===== INPUT FOR THIS TASK

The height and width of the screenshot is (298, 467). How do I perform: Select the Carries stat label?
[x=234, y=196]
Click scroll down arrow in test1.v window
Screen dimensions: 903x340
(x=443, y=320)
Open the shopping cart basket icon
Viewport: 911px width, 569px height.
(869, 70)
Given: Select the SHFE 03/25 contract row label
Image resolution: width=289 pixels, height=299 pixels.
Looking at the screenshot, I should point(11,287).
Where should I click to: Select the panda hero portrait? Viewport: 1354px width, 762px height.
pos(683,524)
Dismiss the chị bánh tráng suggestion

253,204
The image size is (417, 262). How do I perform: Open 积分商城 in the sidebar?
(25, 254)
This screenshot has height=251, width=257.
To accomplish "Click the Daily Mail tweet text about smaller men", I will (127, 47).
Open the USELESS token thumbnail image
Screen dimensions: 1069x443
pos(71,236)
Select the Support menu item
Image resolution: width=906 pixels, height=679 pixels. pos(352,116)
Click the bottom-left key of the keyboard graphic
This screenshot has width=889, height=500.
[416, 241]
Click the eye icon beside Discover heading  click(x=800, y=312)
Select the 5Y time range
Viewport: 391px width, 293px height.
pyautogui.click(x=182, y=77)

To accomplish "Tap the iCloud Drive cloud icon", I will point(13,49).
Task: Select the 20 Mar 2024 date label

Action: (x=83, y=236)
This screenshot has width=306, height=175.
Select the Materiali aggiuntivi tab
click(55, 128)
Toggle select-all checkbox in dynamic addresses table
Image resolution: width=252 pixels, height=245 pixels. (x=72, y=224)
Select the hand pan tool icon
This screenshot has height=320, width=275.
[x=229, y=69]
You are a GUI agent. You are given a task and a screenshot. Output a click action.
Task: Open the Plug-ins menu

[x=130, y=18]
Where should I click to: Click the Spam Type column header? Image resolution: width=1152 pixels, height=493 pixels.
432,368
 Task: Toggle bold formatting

==========

[PROMPT]:
Please copy the line that holds "Click scroll down arrow in test1.v window" and each line under it through the last line above, exactly as they stand, adding nothing.

[ANSWER SPACE]:
Click scroll down arrow in test1.v window
Screen dimensions: 903x340
(x=443, y=320)
Open the shopping cart basket icon
Viewport: 911px width, 569px height.
(869, 70)
Given: Select the SHFE 03/25 contract row label
Image resolution: width=289 pixels, height=299 pixels.
Looking at the screenshot, I should point(11,287).
Where should I click to: Select the panda hero portrait? Viewport: 1354px width, 762px height.
pos(683,524)
Dismiss the chị bánh tráng suggestion

253,204
The image size is (417, 262). How do I perform: Open 积分商城 in the sidebar?
(25, 254)
This screenshot has height=251, width=257.
To accomplish "Click the Daily Mail tweet text about smaller men", I will (127, 47).
Open the USELESS token thumbnail image
Screen dimensions: 1069x443
pos(71,236)
Select the Support menu item
Image resolution: width=906 pixels, height=679 pixels. pos(352,116)
Click the bottom-left key of the keyboard graphic
This screenshot has width=889, height=500.
[416, 241]
Click the eye icon beside Discover heading  click(x=800, y=312)
Select the 5Y time range
Viewport: 391px width, 293px height.
pyautogui.click(x=182, y=77)

To accomplish "Tap the iCloud Drive cloud icon", I will point(13,49).
Task: Select the 20 Mar 2024 date label

Action: (x=83, y=236)
This screenshot has width=306, height=175.
Select the Materiali aggiuntivi tab
click(55, 128)
Toggle select-all checkbox in dynamic addresses table
Image resolution: width=252 pixels, height=245 pixels. (x=72, y=224)
Select the hand pan tool icon
This screenshot has height=320, width=275.
[x=229, y=69]
You are a GUI agent. You are given a task and a screenshot. Output a click action.
Task: Open the Plug-ins menu

[x=130, y=18]
Where should I click to: Click the Spam Type column header? Image resolution: width=1152 pixels, height=493 pixels.
432,368
 Task: Toggle bold formatting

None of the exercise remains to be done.